─── Exercise materials ───

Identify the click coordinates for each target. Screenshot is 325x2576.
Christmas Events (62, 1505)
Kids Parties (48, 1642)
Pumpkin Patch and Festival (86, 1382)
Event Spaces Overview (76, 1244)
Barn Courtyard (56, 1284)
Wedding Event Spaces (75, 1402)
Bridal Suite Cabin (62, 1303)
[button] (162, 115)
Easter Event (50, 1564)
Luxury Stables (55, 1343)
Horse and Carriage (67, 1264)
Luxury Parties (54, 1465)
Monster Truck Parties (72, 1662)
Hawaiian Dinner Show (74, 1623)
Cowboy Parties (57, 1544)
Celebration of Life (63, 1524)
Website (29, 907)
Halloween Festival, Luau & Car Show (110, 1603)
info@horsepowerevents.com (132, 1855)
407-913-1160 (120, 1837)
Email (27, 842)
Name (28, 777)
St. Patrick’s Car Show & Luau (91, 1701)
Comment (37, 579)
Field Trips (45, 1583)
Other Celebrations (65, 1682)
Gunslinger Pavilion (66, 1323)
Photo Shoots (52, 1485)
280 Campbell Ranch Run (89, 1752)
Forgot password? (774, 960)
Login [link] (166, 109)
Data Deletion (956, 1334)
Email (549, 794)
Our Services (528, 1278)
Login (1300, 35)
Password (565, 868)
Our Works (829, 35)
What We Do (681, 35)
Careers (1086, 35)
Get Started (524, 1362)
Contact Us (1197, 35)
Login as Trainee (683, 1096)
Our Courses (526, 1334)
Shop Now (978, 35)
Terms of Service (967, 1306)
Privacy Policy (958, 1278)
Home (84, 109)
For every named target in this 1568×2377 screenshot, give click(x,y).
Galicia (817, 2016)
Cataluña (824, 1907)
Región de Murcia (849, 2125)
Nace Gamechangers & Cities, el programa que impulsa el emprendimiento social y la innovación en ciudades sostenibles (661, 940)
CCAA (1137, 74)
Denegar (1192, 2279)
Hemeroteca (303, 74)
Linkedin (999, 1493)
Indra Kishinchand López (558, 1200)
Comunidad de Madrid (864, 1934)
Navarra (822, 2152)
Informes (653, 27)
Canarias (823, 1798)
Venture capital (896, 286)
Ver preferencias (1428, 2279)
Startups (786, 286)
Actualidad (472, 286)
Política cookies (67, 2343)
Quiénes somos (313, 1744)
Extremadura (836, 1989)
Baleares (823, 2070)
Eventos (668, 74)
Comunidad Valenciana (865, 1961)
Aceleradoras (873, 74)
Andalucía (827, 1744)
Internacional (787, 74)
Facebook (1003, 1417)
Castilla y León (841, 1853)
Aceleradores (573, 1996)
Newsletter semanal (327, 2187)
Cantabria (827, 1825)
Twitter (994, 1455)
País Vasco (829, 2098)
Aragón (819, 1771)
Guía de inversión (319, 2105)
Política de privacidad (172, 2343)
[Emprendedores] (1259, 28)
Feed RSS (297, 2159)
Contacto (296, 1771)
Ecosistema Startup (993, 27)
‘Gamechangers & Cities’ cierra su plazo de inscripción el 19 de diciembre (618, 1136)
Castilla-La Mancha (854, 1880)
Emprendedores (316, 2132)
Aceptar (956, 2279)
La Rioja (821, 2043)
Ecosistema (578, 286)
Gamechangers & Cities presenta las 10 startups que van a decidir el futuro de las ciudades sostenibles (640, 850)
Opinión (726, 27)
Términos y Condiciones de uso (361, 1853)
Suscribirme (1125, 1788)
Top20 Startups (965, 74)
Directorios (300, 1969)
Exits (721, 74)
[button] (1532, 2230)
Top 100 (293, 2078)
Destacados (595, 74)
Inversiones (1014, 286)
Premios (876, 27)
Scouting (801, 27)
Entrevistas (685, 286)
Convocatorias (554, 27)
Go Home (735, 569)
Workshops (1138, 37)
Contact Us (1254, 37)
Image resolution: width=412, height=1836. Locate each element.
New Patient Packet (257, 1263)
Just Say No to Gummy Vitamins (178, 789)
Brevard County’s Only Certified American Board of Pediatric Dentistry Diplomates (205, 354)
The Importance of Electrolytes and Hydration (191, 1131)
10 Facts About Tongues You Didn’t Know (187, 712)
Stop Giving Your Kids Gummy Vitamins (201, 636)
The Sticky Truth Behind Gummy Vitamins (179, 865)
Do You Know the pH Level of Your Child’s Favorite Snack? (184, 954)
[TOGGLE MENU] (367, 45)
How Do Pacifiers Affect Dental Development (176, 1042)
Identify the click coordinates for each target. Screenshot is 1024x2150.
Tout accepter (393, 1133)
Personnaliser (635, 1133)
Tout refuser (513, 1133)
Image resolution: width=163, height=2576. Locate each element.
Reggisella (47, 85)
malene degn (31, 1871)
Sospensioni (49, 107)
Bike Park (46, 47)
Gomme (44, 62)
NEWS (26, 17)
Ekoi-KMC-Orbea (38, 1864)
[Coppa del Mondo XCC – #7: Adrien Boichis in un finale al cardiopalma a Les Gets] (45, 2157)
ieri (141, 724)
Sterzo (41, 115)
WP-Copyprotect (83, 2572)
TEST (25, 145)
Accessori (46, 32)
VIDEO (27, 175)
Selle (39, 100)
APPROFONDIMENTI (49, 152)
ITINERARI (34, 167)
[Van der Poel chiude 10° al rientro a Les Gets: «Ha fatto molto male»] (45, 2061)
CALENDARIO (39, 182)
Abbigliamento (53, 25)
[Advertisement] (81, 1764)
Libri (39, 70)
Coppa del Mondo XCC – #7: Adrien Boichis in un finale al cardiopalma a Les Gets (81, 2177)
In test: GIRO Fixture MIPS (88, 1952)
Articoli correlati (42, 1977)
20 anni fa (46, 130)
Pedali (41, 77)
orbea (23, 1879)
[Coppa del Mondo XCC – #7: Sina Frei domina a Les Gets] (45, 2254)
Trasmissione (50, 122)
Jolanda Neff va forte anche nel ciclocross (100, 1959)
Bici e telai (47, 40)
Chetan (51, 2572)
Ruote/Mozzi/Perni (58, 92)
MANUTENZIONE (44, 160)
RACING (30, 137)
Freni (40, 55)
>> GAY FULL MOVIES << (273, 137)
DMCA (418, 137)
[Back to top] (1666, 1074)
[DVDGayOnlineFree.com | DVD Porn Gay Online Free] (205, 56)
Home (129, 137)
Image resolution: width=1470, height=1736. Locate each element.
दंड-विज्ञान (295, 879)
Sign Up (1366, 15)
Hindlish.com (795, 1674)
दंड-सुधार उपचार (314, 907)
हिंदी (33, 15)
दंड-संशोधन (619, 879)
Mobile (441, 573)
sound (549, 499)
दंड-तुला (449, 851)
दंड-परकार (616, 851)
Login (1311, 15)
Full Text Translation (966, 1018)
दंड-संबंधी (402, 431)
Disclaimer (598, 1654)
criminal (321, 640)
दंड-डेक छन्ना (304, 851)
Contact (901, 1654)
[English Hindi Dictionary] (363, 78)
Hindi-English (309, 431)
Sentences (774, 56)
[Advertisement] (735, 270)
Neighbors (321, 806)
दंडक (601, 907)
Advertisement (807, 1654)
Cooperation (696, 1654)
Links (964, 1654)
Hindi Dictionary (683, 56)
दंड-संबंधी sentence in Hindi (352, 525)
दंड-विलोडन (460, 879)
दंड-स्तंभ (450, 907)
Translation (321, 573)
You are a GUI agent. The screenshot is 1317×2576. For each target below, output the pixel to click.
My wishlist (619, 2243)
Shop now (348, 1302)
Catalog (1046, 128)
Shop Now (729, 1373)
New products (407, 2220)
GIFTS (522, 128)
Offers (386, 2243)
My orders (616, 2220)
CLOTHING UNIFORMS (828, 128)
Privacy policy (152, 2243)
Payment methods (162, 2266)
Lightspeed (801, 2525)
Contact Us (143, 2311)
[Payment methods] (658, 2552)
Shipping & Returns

───

Assignment
Reproduce the entries above exactly, but only the lines between the line holding "Cooperation (696, 1654)" and the line holding "Shop Now (729, 1373)", inclusive.

Reply
Cooperation (696, 1654)
Links (964, 1654)
Hindi Dictionary (683, 56)
दंड-संबंधी sentence in Hindi (352, 525)
दंड-विलोडन (460, 879)
दंड-स्तंभ (450, 907)
Translation (321, 573)
You are a GUI agent. The screenshot is 1317×2576. For each target below, output the pixel to click.
My wishlist (619, 2243)
Shop now (348, 1302)
Catalog (1046, 128)
Shop Now (729, 1373)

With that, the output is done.